Ich bin ein höflicher Mensch. Da können Sie wirklich jeden Fragen. Ob man meine Macken und Eigenarten charmant oder schrecklich findet, darüber kann man streiten. Über meine guten Umgangsformen aber nicht. Dachte ich, bis mir mein Nachbar Paul vorwarf, dass meine vermeintliche Höflichkeit an Dummheit nicht zu überbieten ist. Ich sehe das anders.

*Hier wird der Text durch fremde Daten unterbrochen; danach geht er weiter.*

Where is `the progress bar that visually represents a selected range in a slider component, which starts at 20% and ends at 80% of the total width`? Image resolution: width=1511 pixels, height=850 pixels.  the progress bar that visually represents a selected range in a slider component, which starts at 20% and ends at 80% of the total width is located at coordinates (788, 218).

Was würden Sie denn denken, wenn Sie Samstagmorgen bei strahlendem Sonnenschein, zwei älter Damen vor der Haustüre antreffen, die konzentriert die Namen der Klingelschilder betrachten? Dass sie einen Raubüberfall planen? Dass sie gleich zu randalieren beginnen und das Treppenhaus zerlegen? Vermutlich nicht. Und genau deshalb habe ich die beiden Frauen auch ins Haus gelassen ohne mich nach dem Grund zu erkundigen. Wenn man halbwegs höflich ist, dann hält man anderen die Türe auf, auch wenn man sie nicht persönlich kennt. Und auch was meine angebliche Dummheit betrifft liegt Paul falsch. Nachdem die beiden reizenden Damen mich nämlich ohne Einleitung fragten ob ich glücklich bin (Antwort ja) und ob ich an Gott glaube (Antwort verweigert) war ich schlau genug mich ganz schnell aus der Affaire zu ziehen.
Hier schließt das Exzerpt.